Deuxième présupposé : organiser la gestion de la main-d’œuvre, sa mobilité, sa concentration, les concurrences internes, les politiques migratoires. Il ne pleut jamais sous les bâches plastiques et le soleil électrique ou fossile brille jour et nuit si nécessaire, générant un volume travail quotidien dont l’intensité est déterminée par les « réponses » du seul marché. Il a donc fallu mettre en place un arsenal de mesures légales et divers contrats visant à organiser la flexibilité du travail en révisant à la baisse les normes imposées par la législation et le code du travail. Ainsi sont nés les contrats saisonniers, suivis et « enrichis » par les contrats Anaem (contrats dits « d’origine » en Espagne [1]) qui permettent de s’approvisionner sur le marché international du travail en échappant aux « avantages » liés aux CDI et CDD. Cette mobilité est parfois très bien encadrée et un système efficace de rabatteurs, de bureaux de recrutement, de contrats avec des entreprises de transport est parfois mis en place tant par des entrepreneurs privés ou des coopératives que par des syndicats paysans (COAG, ASAJA en Espagne par exemple, Terra Fecundis….).
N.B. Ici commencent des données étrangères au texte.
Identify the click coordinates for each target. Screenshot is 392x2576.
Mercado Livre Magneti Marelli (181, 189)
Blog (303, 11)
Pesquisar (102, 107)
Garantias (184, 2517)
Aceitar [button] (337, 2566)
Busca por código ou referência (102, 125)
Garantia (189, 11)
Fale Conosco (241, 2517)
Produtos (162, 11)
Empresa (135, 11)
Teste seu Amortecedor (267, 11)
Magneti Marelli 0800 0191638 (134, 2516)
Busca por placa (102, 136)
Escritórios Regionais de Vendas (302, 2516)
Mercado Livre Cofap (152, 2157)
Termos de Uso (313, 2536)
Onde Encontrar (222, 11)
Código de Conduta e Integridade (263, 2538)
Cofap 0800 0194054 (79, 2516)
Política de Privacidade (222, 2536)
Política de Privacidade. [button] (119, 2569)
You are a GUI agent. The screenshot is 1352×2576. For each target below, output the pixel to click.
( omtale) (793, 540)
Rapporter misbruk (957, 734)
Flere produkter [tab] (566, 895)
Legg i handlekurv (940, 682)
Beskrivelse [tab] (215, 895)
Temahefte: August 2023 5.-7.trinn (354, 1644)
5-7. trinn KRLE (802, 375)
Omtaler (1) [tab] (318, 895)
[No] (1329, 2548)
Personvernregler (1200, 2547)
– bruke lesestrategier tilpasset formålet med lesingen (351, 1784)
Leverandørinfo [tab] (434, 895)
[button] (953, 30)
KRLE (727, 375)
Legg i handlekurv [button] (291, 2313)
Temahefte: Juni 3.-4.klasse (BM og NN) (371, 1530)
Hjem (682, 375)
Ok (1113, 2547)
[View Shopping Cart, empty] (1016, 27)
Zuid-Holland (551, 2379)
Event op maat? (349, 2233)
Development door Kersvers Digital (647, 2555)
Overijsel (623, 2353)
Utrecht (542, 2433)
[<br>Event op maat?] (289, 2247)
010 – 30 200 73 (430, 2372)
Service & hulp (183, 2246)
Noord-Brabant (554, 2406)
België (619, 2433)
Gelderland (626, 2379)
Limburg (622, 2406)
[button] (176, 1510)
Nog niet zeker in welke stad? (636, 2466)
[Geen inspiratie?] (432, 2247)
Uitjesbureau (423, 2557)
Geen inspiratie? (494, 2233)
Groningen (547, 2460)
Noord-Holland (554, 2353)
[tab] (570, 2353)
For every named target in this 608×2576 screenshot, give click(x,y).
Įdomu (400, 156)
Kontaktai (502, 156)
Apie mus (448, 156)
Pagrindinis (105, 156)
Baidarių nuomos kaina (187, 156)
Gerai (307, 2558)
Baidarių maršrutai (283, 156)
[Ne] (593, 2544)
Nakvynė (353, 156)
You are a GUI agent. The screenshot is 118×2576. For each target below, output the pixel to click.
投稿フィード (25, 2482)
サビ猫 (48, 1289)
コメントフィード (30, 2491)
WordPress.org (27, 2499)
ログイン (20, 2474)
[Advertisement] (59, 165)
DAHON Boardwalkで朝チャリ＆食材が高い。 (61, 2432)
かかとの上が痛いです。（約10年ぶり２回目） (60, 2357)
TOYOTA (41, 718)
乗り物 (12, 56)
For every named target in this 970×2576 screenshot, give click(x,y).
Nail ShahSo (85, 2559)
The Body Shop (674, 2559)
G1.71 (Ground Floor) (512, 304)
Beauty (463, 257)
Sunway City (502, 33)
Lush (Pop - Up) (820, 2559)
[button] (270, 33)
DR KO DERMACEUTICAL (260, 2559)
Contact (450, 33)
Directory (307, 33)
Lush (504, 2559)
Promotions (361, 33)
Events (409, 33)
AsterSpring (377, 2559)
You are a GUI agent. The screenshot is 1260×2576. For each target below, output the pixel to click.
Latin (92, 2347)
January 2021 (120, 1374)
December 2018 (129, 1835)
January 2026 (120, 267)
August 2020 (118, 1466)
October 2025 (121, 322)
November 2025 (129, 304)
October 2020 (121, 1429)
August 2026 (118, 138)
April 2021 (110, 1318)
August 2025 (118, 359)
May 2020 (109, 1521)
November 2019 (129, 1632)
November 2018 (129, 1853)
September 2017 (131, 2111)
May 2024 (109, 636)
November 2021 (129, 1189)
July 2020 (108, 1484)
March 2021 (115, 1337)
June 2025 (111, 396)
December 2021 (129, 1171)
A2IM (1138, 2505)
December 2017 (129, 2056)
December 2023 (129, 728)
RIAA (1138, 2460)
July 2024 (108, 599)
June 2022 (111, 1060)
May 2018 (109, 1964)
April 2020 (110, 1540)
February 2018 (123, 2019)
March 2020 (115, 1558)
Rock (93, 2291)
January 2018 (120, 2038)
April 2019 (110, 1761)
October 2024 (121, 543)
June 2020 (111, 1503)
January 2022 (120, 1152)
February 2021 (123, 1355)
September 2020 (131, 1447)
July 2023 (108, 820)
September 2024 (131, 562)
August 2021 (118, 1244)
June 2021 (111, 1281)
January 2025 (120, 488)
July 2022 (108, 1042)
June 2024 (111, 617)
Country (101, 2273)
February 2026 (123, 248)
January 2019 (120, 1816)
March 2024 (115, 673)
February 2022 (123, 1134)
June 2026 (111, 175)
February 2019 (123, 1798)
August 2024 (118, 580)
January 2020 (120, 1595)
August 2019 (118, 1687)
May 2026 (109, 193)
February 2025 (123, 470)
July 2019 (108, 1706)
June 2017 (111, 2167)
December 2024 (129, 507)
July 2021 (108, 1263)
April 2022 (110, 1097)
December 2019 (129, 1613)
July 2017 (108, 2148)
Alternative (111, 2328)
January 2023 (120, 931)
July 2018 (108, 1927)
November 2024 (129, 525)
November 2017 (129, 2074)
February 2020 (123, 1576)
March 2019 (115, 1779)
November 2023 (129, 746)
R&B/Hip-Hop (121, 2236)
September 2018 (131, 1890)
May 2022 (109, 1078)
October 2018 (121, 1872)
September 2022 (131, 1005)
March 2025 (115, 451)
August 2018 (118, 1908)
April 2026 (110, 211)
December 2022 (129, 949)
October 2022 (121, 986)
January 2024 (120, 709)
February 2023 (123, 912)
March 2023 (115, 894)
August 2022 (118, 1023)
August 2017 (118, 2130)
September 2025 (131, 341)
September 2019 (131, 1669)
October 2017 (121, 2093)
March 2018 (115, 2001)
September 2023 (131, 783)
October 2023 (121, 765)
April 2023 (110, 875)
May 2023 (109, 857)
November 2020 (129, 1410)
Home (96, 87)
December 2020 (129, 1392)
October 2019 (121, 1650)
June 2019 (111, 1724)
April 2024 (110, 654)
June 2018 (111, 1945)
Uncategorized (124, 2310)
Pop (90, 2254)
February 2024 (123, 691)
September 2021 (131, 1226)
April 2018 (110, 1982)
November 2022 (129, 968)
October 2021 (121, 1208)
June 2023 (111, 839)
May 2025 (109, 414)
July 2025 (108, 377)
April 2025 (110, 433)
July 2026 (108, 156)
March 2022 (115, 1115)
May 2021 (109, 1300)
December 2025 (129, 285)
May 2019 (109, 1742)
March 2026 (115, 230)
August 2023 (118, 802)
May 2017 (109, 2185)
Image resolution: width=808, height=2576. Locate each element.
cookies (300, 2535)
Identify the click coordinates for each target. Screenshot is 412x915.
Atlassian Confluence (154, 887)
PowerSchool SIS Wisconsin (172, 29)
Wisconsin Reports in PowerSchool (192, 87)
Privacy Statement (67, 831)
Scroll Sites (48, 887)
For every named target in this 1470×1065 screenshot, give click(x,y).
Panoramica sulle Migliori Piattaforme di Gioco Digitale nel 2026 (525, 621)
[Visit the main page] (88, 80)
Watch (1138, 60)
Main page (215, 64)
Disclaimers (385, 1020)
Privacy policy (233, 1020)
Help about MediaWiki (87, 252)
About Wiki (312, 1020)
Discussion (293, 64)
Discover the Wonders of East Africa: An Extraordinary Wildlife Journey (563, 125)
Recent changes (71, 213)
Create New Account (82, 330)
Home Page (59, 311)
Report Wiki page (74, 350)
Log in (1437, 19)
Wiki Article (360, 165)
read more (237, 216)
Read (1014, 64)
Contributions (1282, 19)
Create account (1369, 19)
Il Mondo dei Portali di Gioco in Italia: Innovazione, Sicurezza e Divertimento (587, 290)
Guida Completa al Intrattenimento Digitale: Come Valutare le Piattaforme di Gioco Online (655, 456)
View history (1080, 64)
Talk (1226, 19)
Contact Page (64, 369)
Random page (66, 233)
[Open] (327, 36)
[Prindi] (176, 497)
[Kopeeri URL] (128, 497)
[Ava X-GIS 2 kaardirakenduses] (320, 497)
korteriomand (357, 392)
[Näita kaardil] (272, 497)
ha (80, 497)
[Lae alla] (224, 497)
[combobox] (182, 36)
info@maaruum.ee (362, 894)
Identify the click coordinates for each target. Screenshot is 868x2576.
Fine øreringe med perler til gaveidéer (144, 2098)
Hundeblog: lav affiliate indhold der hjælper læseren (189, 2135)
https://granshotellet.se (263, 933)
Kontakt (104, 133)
Aujourd’hui, la persistance de ces appellations – saisonnier, contrat saisonnier – dans l’agriculture intensive ou industrielle repose sur un énorme bluff, une perversion sémantique née de l’éradication de millions de fermes et dont l’acceptation par le corps social résulte du gommage de pans entiers de la mémoire collective. La saison ne représente plus dans le cas de ce forçage industriel des cultures, de période précise (la cueillette, la taille…). Elle n’est plus bordée par les contraintes climatiques et/ou pédologiques. Elle correspond simplement à la période, la plus longue possible, pendant laquelle un employeur espère profiter d’une force de travail docile, malléable et bon marché. La saison s’est annualisée, aboutissement du rêve totalitaire du productivisme et des capitaines d’industrie : la soumission des lois naturelles aux « règles » du marché. Elle reste l’alibi de l’érosion des droits des travailleurs dans le champ de l’agriculture.
Une fois acceptée l’idée que ce type d’agriculture se développe sur la négation des droits fondamentaux et des savoir-faire des paysans, que la négation du droit au revenu pour les paysans est le pendant symétrique de la contestation des droits des travailleurs saisonniers (dont nombre d’entre eux sont issus de ce milieu) et non sa cause, il reste du boulot… Dont celui d’arriver à construire des convergences concrètes, réunissant les compétences spécialisées et laissant de coté l’esprit boutiquier.
Notes
[1] Voir dans ce numéro, p. 34, Emmanuelle Hellio, « Des mains délicates pour des fraises amères ».